Radiographic Outcomes of Cortical Screw Fixation as an Alternative to Kirschner Wire for Temporary Lateral Column Stabilization in Displaced Lisfranc Joint Fracture-Dislocations: A Retrospective Cohor

SLR - March 2022 - Nehal Modha

Reference: Sethuraman, SA., Silverstein, RS., Dedhia, N., Shaner AC., Aspirino DE. Radiographic Outcomes of Cortical Screw Fixation as an Alternative to Kirschner Wire for Temporary Lateral Column Stabilization in Displaced Lisfranc Joint Fracture-Dislocations: A Retrospective Cohort Analysis. BMC Musculoskelet Disord. 2022 Jan 17;23(1):54. 

Level of Evidence: Level III, Retrospective cohort study  

Scientific Literature Review 

Reviewed By: Nehal Modha, DPM
Residency Program: Westside Regional Medical Center – Plantation FL

Podiatric Relevance: Lisfranc injuries can range from purely ligamentous to multiplanar unstable midfoot fracture-dislocations which are routinely anatomically fixed to minimize long-term sequelae including post-traumatic arthritis, pes planus deformity, and chronic pain. The lateral column of the foot has the greatest amount of sagittal plane motion and can tolerate more incongruity than the medial and middle columns. The lateral column has historically been omitted from osseous fixation. If persistent lateral instability remains in tarsometatarsal joint injuries it is commonly treated with Kirschner-wire fixation to maintain alignment during healing and allow for the return of physiologic motion after removal. More unstable fracture patterns may not maintain adequate reduction with Kirschner-wire fixation; these can be treated with temporary cortical screw fixation with implant removal six to twelve weeks post-operatively.  In this study, the authors evaluated the efficacy of temporary lateral column cortical screw fixation as an alternative to Kirschner-wire fixation for these injuries.

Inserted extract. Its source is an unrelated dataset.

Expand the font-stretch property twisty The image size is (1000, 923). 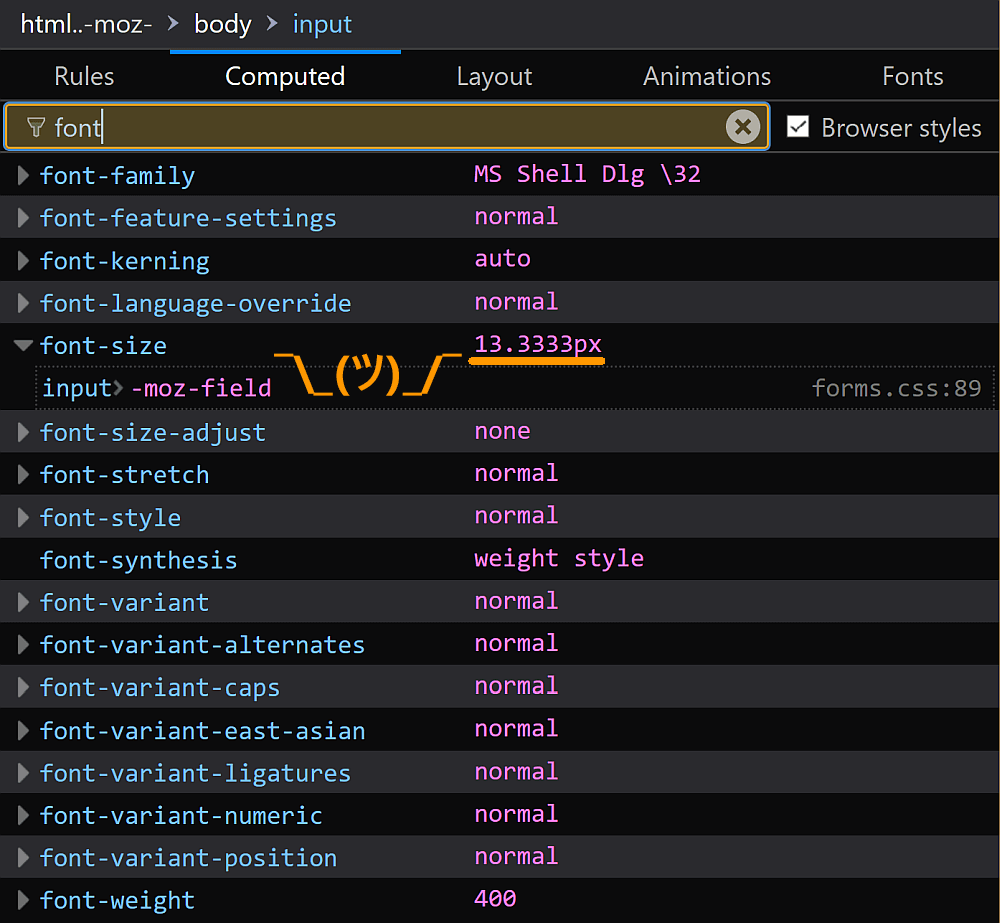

Methods: This study reviewed 45 patients from 2008-2018 at a Level I trauma center who underwent osseous fixation of Lisfranc fracture dislocations. No purely ligamentous Lisfranc injuries were included. All patients underwent medial and middle column fixation with 3.5 cortical screws and 31 underwent lateral column fixation with 3.5 millimeters cortical screws or Kirschner-wires. Patients with incomplete records and patients lost to follow up were not included, therefore 26 patients remained in the study. Electronic medical records were reviewed for demographic data, ambulatory status, patient-reported pain, and return to normal shoe wear. The primary outcome measure was radiographically stable lateral column healing before and after implant removal. Secondary outcomes included a pain-free foot after screw removal, ambulation without aids, and return to normal shoe wear.

Results: In this study twenty six patients remained eligible for analysis. Mean age for the patients was 41.0 ± 16.9 years. Seven (26.9 percent) patients had staged hardware removal with a mean 15.7 weeks to partial hardware removal and seventeen (65.4 percent) patients underwent one-stage hardware removal with a mean 14.5 weeks to hardware removal. Two (7.7 percent) patients retained their hardware in both medial and lateral columns. Mean follow-up was 88.2 ± 114 weeks for all patients. Twelve (46.2 percent) patients had lateral column disruption treated with Kirschner-wire fixation and thirteen (50.0 percent) were treated with screw fixation. There were no differences between groups with respect to radiographically stable fixation prior to hardware removal, need for hardware removal, staged hardware removal, development of post-traumatic arthritis, and days between surgery and weight-bearing as tolerated. The cortical screw cohort had significantly longer mean time to hardware removal (p = 0.002). The Kirschner-wire cohort had significantly more disuse osteopenia (p = 0.045) and postoperative pain (p = 0.019). 

Conclusions: This study demonstrated that temporary lateral column cortical screw fixation is a viable alternative in unstable Lisfranc joint injuries; using cortical screws provides equivalent radiographic outcomes to the current standard of care of Kirschner-wire fixation, and does not delay return to weight-bearing, unaided mobility or a return to normal shoe wear, while showing a greater reduction in postoperative pain.